It is possible that practicing Catholics are more likely than nonpracticing Catholics to hew to the church’s teachings on birth control. But both groups — those who attend church every week or nearly every week and those who attend less often — had identical 46% approval ratings of Obama last week. Though both more frequent and less frequent churchgoing Catholics’ approval ratings of Obama were down from the prior week, neither change was statistically meaningful.

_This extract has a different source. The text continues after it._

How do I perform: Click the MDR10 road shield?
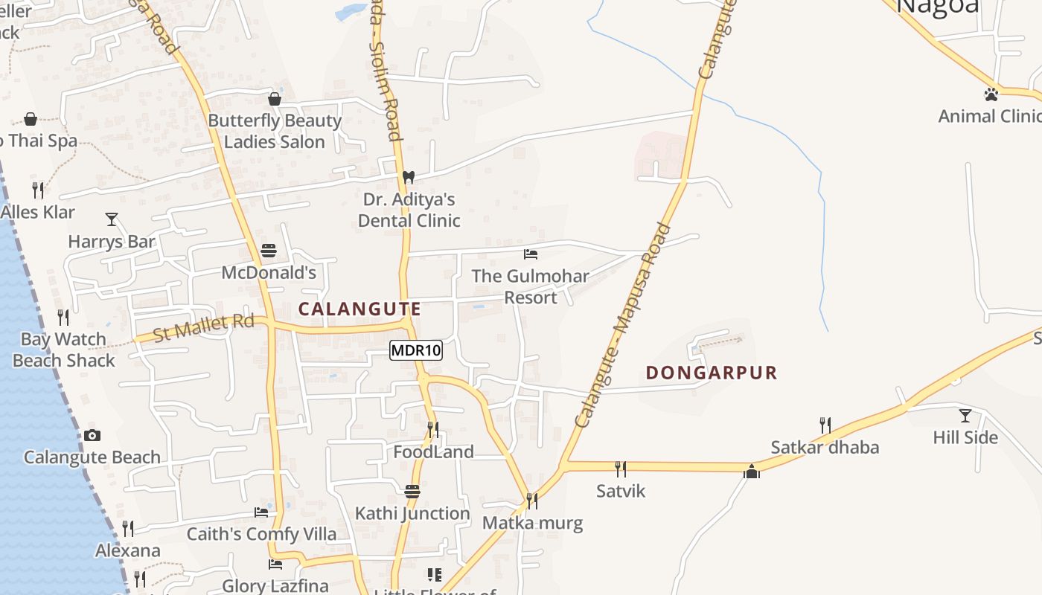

We’ll have to wait and see how this plays out over the next several weeks. But the polling, conducted between Feb. 6-12, picked up only the tail end of the President’s accommodation announced on Friday, which would maintain universal access to birth control free of co-pay in insurance coverage, but in cases of religious institutions, require the insurance company to contract with the employee directly for the services. The bishops and most Republicans in Congress still object to the accommodation, but several prominent Catholics – along with Maine Republican Senators Olympia Snowe and Susan Collins – reacted favorably to it. So it’s hard to see how the matter will be a continuing drag on approval for the President. Anyway, it’s hard to see how the issue will dominate candidate preferences in November, rather than, say, the economy.

Senate Republicans will try to attach their broader conscience exemption, authored by Sen. Roy Blunt, to the surface transportation bill, which is fast becoming a Christmas tree for Republican ideological amendments. They also want to attach Keystone XL pipeline language to the highway bill.